Your objective:
Would you retype the lines from the one that holds "Open details chevron" to the final line of the entries below, both ends included and exactly as written, but without pictures?

Materials provided:
■ ■ ■ ■ ■
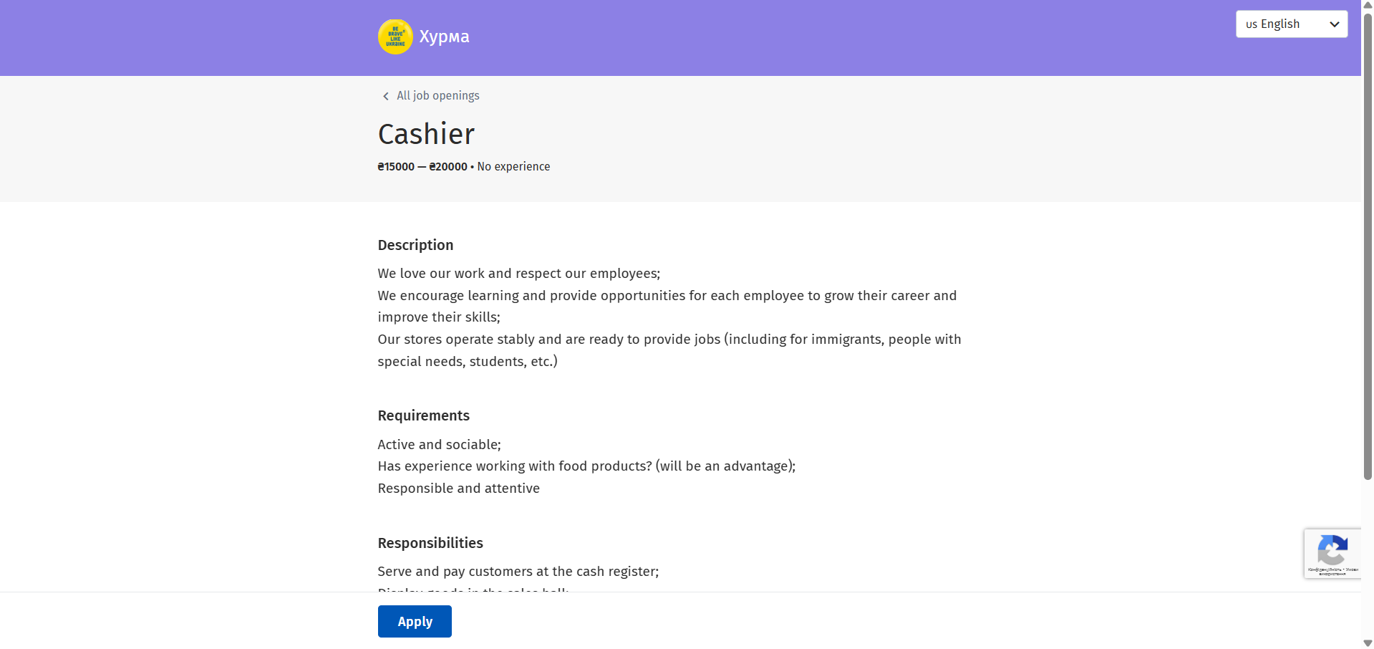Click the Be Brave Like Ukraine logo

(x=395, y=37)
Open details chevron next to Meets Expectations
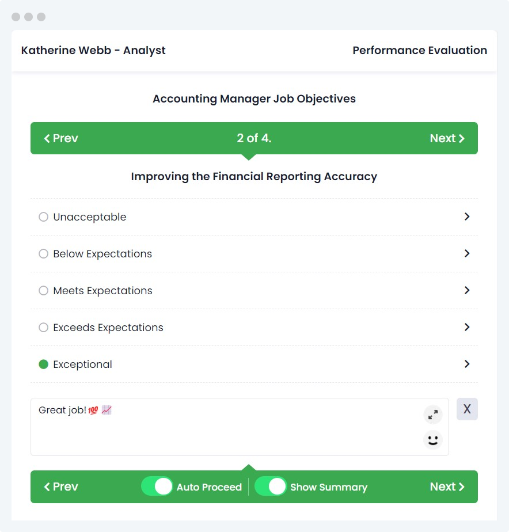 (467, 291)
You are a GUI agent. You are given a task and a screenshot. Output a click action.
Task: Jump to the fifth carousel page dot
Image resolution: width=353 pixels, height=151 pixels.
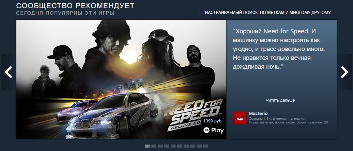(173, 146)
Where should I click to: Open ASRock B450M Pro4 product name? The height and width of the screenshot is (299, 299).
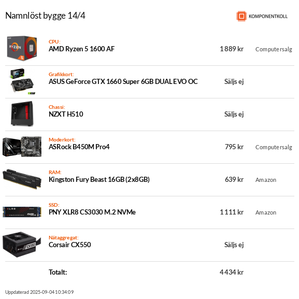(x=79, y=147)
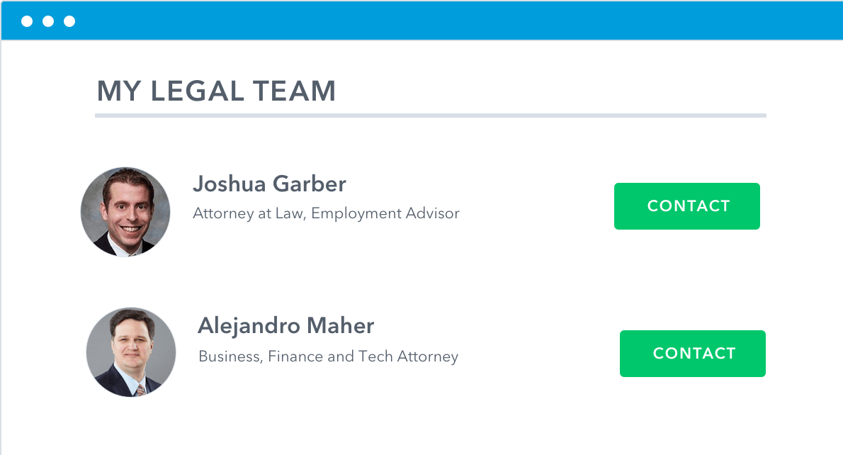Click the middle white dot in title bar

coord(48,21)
■ ■ ■ ■ ■
Task answer:
Open details chevron next to Meets Expectations
 (467, 291)
You are a GUI agent. You are given a task and a screenshot. Output a click action.
Task: Jump to the fifth carousel page dot
Image resolution: width=353 pixels, height=151 pixels.
(173, 146)
Where should I click to: Open ASRock B450M Pro4 product name? The height and width of the screenshot is (299, 299).
(x=79, y=147)
Click the middle white dot in title bar

coord(48,21)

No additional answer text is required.